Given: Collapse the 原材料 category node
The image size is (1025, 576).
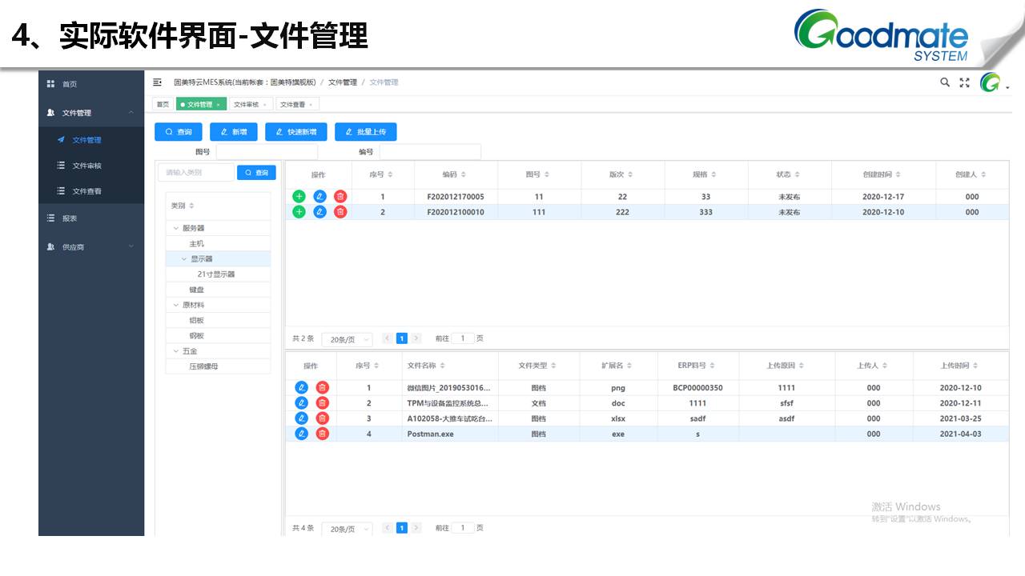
************
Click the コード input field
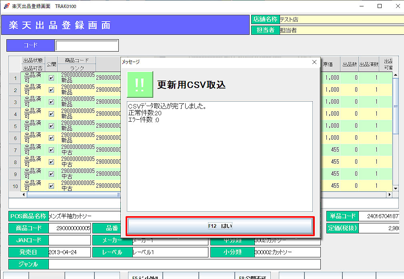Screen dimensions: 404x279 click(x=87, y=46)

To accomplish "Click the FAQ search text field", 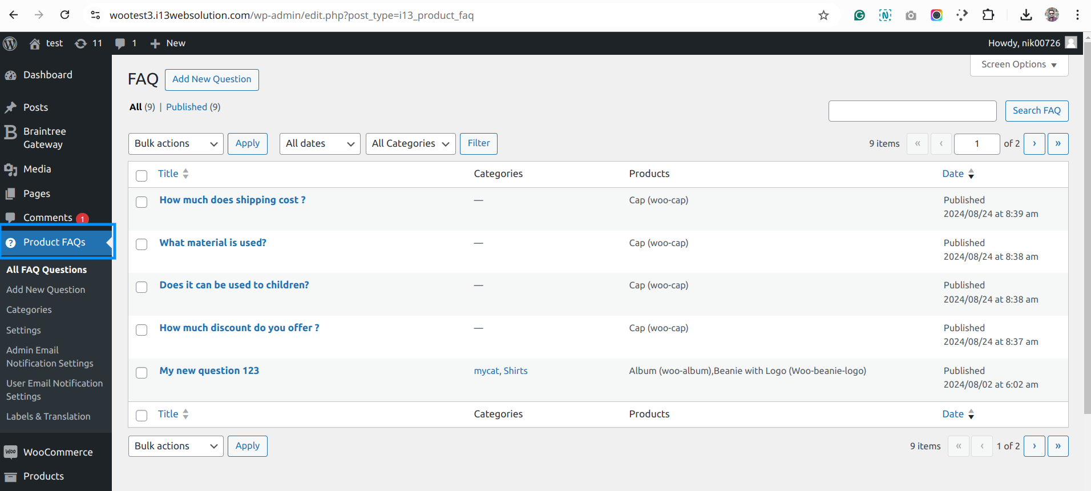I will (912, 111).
************
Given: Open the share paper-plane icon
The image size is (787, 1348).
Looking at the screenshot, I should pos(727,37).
************
Task goal>
Among the records above, a stretch begins at the line containing "Given: Collapse the 原材料 category node" and ends at the line containing "The image size is (1025, 576).". Restate that stretch word for word, and nothing else.

Expected answer>
Given: Collapse the 原材料 category node
The image size is (1025, 576).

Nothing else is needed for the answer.